++++ Teks Sumber

CEO OpenAI Heran Orang Yakin dan Percaya ChatGPT – Kehadiran kecerdasan buatan seperti ChatGPT, Gemini, dan DeepSeek kini semakin umum digunakan masyarakat. Hampir tak mungkin menghindari teknologi ini, karena hampir seluruh perusahaan teknologi global telah mengintegrasikan AI ke dalam berbagai layanan mereka.

CEO OpenAI Heran Orang Yakin dan Percaya ChatGPT
Akibatnya, semakin banyak orang yang mengandalkan AI untuk mencari data, bertanya tentang berbagai topik, hingga meminta saran.
Namun, Sam Altman, CEO OpenAI sekaligus sosok di balik ChatGPT, menyampaikan keheranannya terhadap tren ini.

++++++++
++++ Data yang Diberikan

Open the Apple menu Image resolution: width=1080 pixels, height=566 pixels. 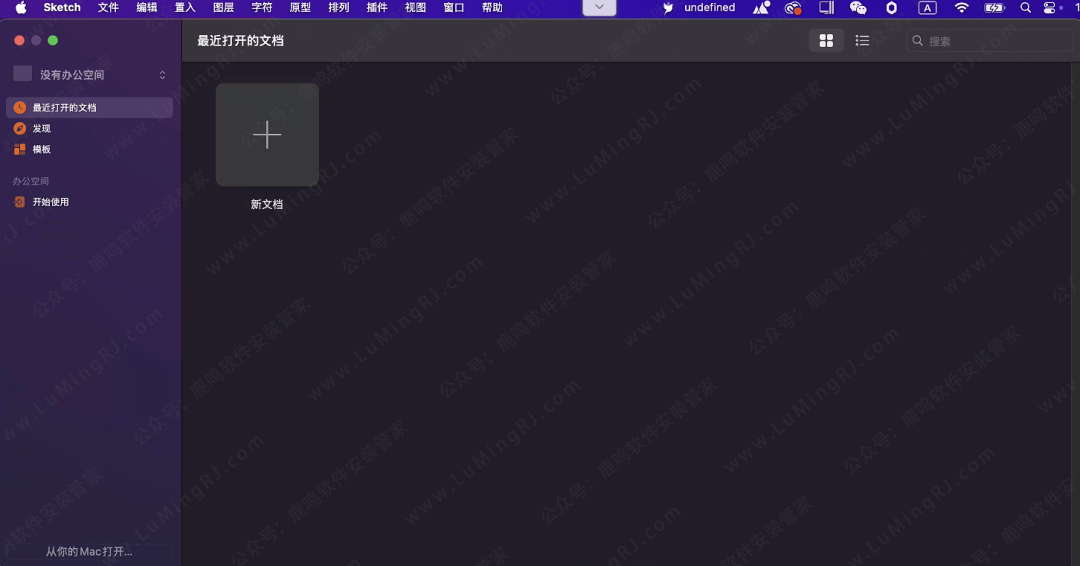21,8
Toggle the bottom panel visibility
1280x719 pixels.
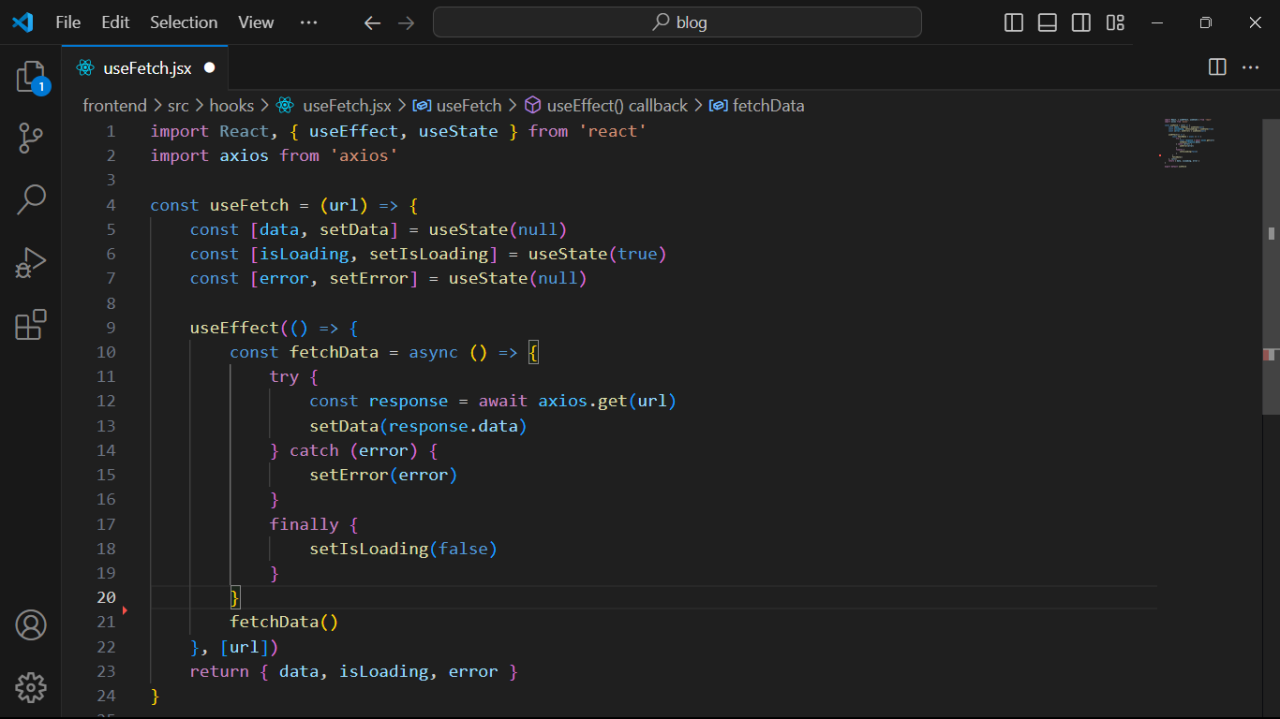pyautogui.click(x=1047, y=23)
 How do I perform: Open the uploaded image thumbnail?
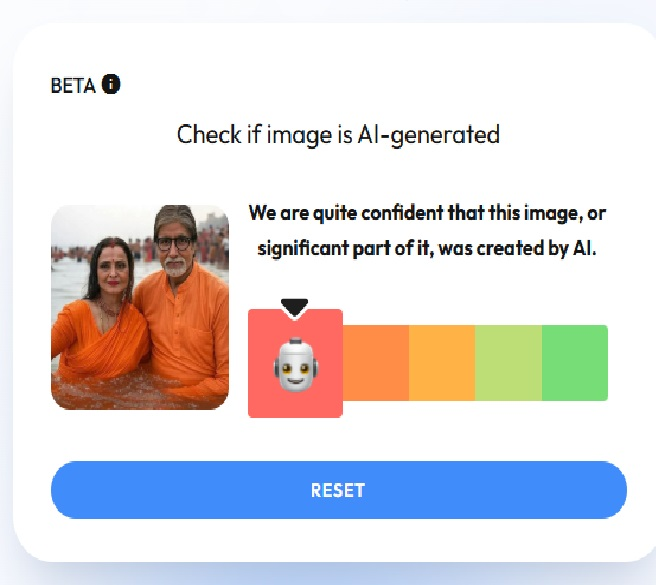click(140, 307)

++++++++

Kumpulan Tugas ::
1. Tuliskan bagian teks sumber dari "CEO OpenAI Heran Orang Yakin dan Percaya ChatGPT –" sampai "berbagai layanan mereka." tanpa mengubah apa pun.
2. Tentukan apakah setiap pernyataan berikut sesuai dengan teks sumber, lalu jawab ya atau tidak dan kutip kata-kata teks yang menjadi dasarnya.
(a) Sam Altman adalah CEO OpenAI.
(b) Hanya sedikit perusahaan teknologi global yang memasukkan AI ke dalam layanan mereka.
(c) Sam Altman menyambut gembira tren orang yang mengandalkan AI.
3. Menurut teks sumber, kecerdasan buatan apa saja yang kini semakin umum digunakan masyarakat?
Baris-baris data tidak dipakai dalam latihan ini.

Kunci Jawaban ::
1.
CEO OpenAI Heran Orang Yakin dan Percaya ChatGPT – Kehadiran kecerdasan buatan seperti ChatGPT, Gemini, dan DeepSeek kini semakin umum digunakan masyarakat. Hampir tak mungkin menghindari teknologi ini, karena hampir seluruh perusahaan teknologi global telah mengintegrasikan AI ke dalam berbagai layanan mereka.

2.
(a) Ya: "Sam Altman, CEO OpenAI sekaligus sosok di balik ChatGPT"
(b) Tidak: "hampir seluruh perusahaan teknologi global telah mengintegrasikan AI ke dalam berbagai layanan mereka"
(c) Tidak: "menyampaikan keheranannya terhadap tren ini"

3. ChatGPT, Gemini, dan DeepSeek.